Per aiutare la ripresa di questi comparti per AssoBirra è indispensabile introdurre un incentivo fiscale, ovvero un credito di imposta, di 10 centesimi al litro sulla birra in fusto destinato direttamente ai punti di consumo. «Una misura necessaria per sostenere gli oltre 140.000 punti di consumo, quali bar, ristoranti e le 80.000 pizzerie, e i birrifici artigianali, che può generare un effetto moltiplicatore lungo tutta la filiera».

Sempre a sostegno delle piccole realtà, l’associazione ha chiesto inoltre al governo altre misure quali l’Iva agevolata fino al 2023, l’estensione dell’attuale regime forfettario per il pagamento delle accise e la sospensione di queste ultime fino alla fine del 2022.

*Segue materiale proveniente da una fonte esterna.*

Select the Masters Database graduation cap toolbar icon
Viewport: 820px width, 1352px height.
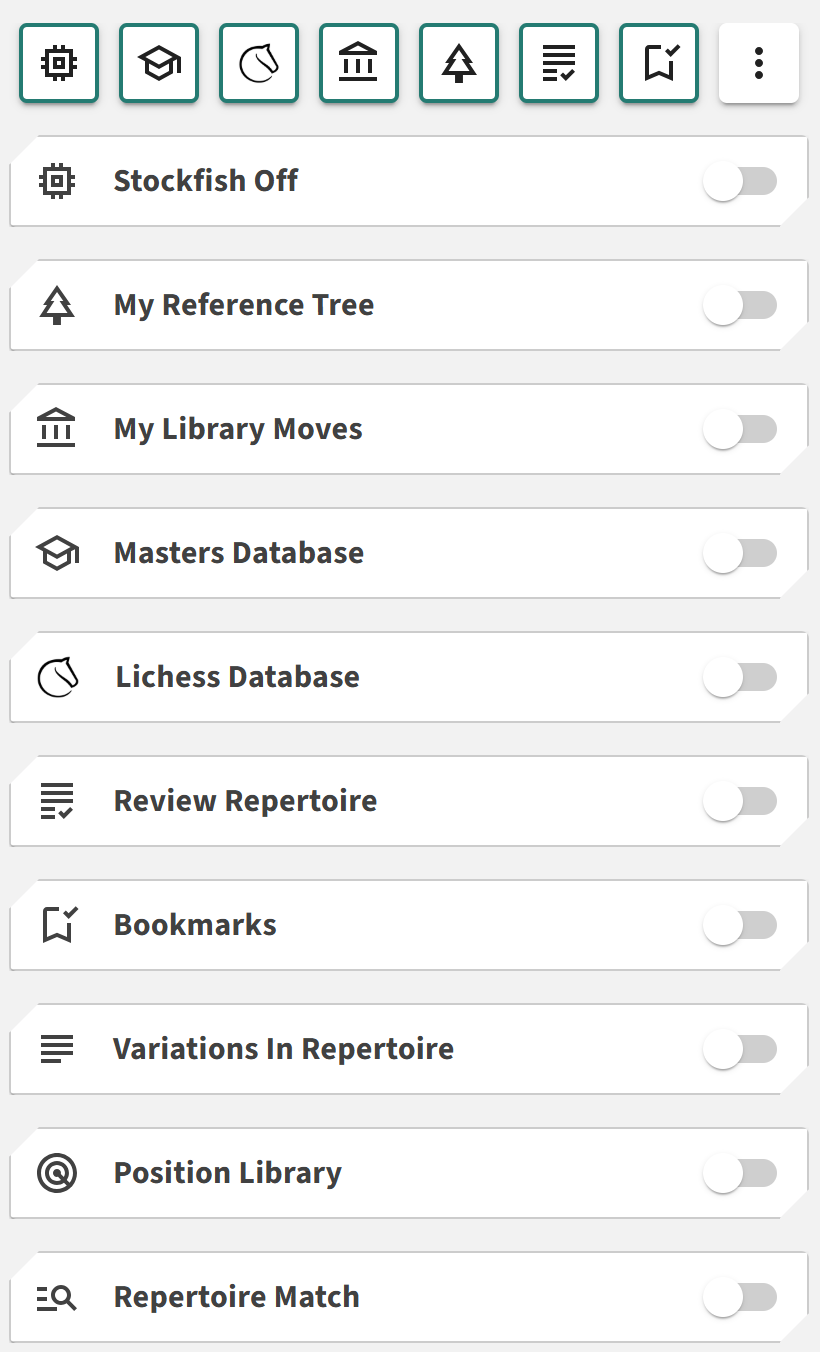[x=159, y=64]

A tale proposte per fare fronte all’emergenza dovrebbe unirsi poi una misura strutturale: la riduzione delle accise. In questo modo si riprenderebbe il percorso virtuoso intrapreso con successo nel triennio 2017-2019 e poi interrotto con la pandemia. «Una diminuzione delle accise di circa 2 punti percentuali ha generato un effetto leva, stimolando in Italia investimenti in impianti e nuovi prodotti, aumentando la varietà e proponendo innovazione con nuove birre locali e speciali, sostenute da politiche commerciali espansive da parte delle aziende – ha spiegato il vicepresidente-. Il risultato finale è stato una crescita dei consumi del 9%, lo sviluppo delle piccole realtà imprenditoriali e uno stimolo alla filiera agricola nazionale».